Could you rewrite the lines from the one containing "The width and height of the screenshot is (1568, 783)." through the last line, putting "mark" in place of "tick" and leaving everything else unchanged?
======== DATASET EXTRACT
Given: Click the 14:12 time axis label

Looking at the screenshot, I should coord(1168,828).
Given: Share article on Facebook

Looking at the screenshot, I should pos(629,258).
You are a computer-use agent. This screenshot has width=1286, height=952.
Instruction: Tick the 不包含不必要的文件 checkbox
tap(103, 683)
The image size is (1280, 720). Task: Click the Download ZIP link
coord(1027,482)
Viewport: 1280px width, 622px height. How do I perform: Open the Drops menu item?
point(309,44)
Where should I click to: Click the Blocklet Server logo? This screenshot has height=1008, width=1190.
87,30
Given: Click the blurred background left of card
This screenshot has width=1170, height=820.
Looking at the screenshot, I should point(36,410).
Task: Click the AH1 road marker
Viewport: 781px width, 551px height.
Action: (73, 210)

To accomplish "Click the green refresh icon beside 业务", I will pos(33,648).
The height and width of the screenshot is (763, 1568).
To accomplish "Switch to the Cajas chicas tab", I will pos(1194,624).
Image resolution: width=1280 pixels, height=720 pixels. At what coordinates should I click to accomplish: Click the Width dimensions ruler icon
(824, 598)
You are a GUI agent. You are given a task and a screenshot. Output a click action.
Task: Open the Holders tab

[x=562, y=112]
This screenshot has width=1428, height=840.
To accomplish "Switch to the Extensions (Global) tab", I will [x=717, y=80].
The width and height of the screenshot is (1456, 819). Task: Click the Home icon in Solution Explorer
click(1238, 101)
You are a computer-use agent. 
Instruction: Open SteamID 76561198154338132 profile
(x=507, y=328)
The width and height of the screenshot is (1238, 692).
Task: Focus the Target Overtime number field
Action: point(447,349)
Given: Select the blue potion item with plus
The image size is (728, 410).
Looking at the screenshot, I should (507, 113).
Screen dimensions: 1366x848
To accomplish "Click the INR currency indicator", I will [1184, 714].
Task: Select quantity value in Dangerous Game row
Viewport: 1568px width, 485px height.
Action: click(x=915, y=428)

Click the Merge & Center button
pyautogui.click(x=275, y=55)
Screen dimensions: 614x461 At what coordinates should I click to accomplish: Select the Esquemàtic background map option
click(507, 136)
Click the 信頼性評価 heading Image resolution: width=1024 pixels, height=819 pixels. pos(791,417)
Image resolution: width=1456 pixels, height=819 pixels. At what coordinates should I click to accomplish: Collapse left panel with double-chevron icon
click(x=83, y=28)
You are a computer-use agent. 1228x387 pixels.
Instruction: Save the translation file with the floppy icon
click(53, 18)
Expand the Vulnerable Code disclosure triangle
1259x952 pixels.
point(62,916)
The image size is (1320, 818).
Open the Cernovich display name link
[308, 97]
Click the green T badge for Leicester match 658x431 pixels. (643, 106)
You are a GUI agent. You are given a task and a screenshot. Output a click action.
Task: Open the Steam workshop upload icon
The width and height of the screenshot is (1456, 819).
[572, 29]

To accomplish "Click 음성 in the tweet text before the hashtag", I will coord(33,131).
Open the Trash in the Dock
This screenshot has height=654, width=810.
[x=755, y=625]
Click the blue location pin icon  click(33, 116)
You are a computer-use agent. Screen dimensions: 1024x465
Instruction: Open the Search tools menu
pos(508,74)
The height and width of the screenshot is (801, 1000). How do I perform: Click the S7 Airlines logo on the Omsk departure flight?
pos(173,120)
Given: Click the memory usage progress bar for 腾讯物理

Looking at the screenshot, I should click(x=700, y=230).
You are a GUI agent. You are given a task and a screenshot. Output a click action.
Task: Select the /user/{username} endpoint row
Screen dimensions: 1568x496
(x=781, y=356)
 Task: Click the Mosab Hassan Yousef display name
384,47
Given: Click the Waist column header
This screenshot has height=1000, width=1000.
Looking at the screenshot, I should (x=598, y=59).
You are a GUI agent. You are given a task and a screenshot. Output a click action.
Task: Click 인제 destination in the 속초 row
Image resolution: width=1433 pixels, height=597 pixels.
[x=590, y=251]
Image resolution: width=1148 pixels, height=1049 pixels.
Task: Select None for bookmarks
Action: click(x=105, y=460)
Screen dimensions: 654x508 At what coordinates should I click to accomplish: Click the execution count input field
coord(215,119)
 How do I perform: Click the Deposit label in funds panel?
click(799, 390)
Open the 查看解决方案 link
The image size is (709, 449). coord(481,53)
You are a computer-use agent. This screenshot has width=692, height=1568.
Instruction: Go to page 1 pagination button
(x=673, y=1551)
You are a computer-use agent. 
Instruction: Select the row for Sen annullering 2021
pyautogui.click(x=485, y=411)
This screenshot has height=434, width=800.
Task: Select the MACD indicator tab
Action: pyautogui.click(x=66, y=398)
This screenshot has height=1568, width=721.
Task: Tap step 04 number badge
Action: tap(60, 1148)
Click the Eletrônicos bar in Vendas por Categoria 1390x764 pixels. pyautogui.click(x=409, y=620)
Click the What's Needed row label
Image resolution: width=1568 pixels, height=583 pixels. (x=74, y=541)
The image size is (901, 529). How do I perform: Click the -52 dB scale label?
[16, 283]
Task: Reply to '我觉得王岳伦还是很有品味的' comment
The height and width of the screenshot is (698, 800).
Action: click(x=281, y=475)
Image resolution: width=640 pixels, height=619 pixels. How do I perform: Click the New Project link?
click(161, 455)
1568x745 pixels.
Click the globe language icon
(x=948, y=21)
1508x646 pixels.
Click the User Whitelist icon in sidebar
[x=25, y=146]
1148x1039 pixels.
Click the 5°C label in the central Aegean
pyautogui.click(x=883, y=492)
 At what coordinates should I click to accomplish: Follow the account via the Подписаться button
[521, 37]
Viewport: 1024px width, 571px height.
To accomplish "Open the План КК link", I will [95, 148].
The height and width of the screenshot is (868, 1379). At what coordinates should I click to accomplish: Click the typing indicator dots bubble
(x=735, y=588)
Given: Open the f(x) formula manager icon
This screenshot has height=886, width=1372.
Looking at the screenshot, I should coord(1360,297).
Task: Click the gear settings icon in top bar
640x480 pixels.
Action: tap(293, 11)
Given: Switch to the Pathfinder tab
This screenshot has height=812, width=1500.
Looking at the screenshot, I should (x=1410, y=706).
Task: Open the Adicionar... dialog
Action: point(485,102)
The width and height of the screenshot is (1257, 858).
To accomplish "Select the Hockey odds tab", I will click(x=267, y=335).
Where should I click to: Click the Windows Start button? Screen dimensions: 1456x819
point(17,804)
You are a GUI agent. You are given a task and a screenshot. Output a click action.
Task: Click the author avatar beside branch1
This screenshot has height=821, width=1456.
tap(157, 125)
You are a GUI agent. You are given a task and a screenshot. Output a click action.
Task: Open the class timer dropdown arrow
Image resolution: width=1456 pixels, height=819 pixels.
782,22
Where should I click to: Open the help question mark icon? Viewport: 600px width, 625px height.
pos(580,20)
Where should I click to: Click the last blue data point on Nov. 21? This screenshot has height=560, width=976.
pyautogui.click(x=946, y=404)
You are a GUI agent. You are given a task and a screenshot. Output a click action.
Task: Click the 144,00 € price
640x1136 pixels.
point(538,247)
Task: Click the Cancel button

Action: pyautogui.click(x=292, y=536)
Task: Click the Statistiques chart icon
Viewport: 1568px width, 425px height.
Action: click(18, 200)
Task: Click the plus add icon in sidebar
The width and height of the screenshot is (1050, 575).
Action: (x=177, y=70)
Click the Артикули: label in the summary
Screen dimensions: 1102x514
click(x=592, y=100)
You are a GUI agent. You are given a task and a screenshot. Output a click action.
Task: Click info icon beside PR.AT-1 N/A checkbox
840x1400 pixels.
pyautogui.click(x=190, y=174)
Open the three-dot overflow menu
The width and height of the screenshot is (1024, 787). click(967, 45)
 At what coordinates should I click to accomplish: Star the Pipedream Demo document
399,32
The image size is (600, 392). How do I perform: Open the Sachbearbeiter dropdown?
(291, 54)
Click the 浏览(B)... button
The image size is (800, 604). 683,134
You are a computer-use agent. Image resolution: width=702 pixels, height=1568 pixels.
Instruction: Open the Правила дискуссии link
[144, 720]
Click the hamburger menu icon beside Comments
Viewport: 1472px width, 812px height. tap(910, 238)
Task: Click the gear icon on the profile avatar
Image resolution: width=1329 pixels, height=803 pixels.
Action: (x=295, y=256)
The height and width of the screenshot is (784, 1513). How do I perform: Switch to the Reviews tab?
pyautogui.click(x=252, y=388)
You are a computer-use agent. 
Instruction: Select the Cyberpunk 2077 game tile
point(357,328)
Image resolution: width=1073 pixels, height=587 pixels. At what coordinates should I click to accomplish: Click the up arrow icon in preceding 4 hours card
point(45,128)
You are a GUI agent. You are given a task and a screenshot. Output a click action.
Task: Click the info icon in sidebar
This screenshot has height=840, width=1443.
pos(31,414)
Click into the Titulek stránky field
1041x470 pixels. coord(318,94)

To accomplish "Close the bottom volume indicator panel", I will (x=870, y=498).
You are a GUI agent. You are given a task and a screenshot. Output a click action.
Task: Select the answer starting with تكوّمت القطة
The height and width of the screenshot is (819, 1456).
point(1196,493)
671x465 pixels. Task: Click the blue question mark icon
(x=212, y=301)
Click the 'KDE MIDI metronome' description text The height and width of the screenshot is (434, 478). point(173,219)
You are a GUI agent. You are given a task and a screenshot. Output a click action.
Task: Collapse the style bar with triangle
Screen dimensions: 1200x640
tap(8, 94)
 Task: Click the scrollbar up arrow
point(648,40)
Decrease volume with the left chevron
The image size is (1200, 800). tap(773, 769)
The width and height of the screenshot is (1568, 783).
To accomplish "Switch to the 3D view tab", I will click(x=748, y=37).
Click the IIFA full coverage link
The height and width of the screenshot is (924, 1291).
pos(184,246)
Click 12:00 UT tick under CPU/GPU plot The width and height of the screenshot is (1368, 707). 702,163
================
__IN RESPONSE__:
The width and height of the screenshot is (1568, 783).
To accomplish "Switch to the 3D view tab", I will click(x=748, y=37).
Click the IIFA full coverage link
The height and width of the screenshot is (924, 1291).
pos(184,246)
Click 12:00 UT mark under CPU/GPU plot The width and height of the screenshot is (1368, 707). 702,163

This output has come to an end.